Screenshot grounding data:

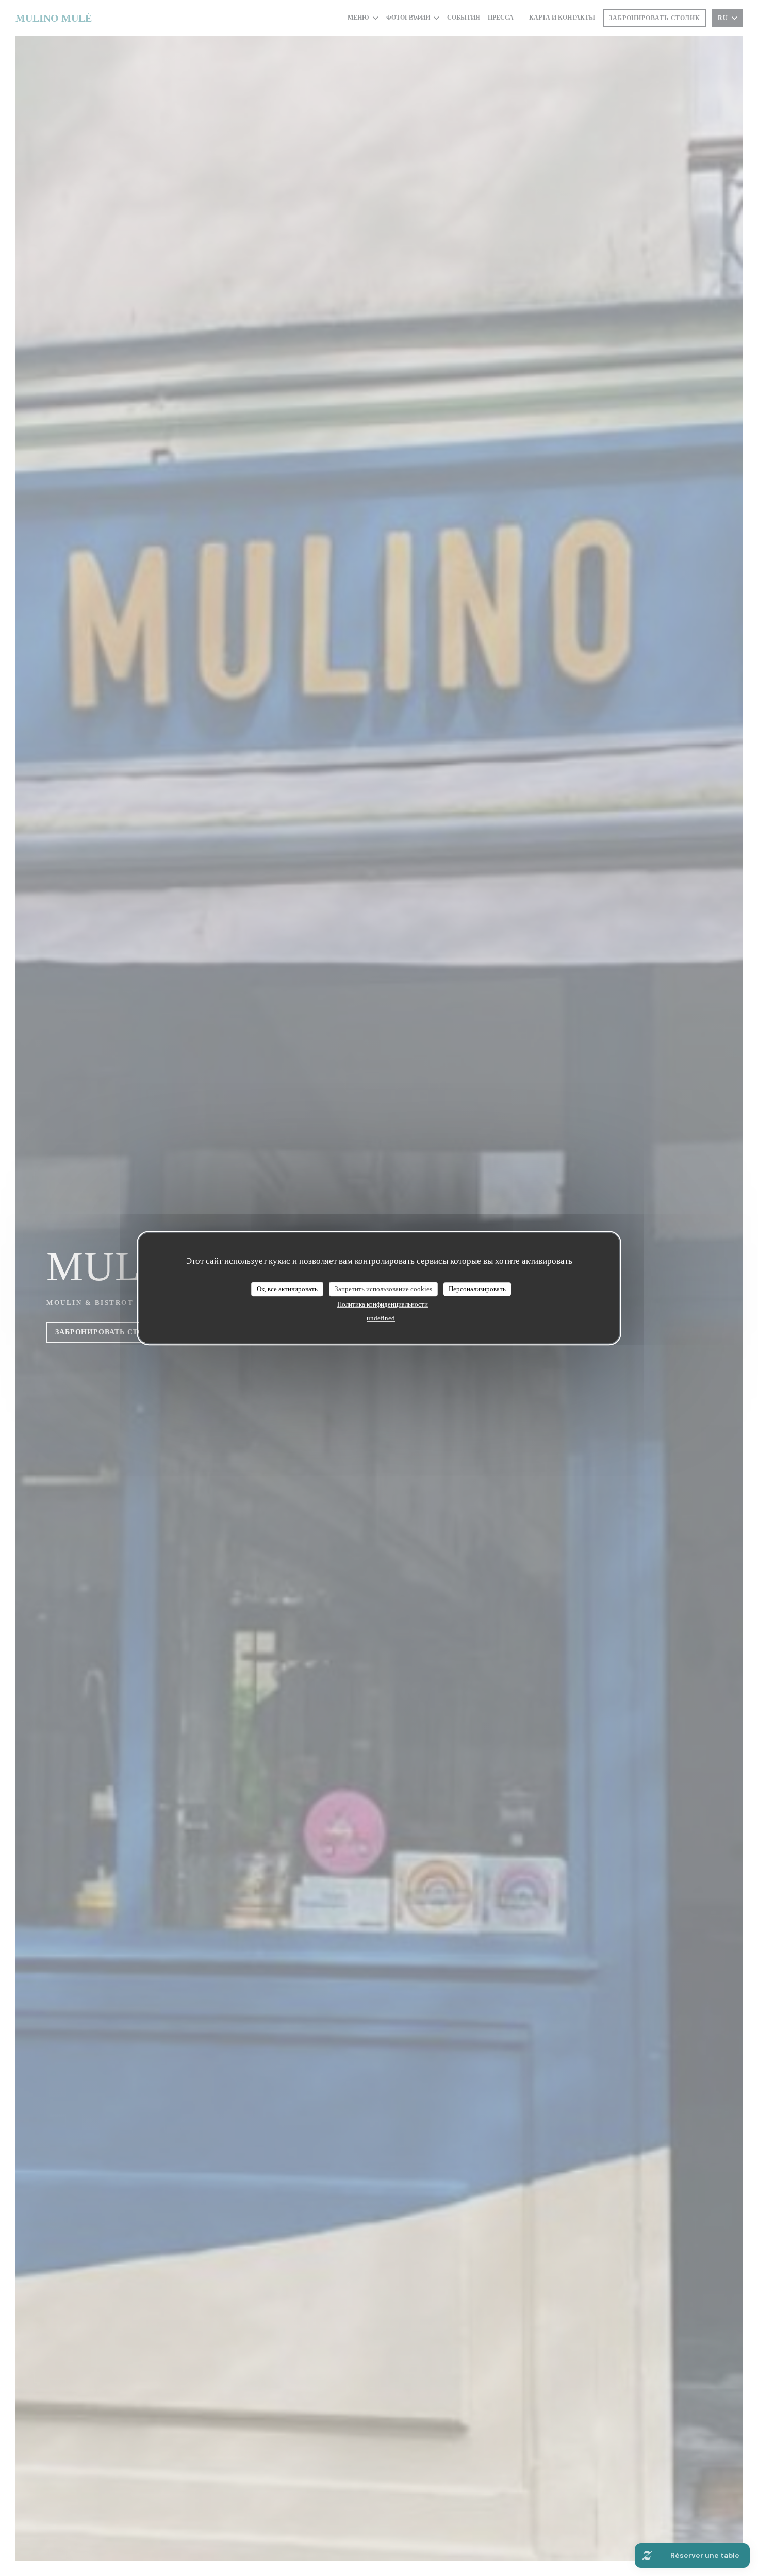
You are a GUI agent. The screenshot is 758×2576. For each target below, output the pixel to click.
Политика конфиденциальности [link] (382, 1304)
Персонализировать (477, 1289)
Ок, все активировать (287, 1289)
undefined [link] (381, 1318)
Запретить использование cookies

- Exercise
With the pictures omitted, the entries are to be transcribed in full, exactly as they appear.

- Task output
You are a GUI agent. The screenshot is 758×2576. For each target below, output the pixel to click.
Политика конфиденциальности [link] (382, 1304)
Персонализировать (477, 1289)
Ок, все активировать (287, 1289)
undefined [link] (381, 1318)
Запретить использование cookies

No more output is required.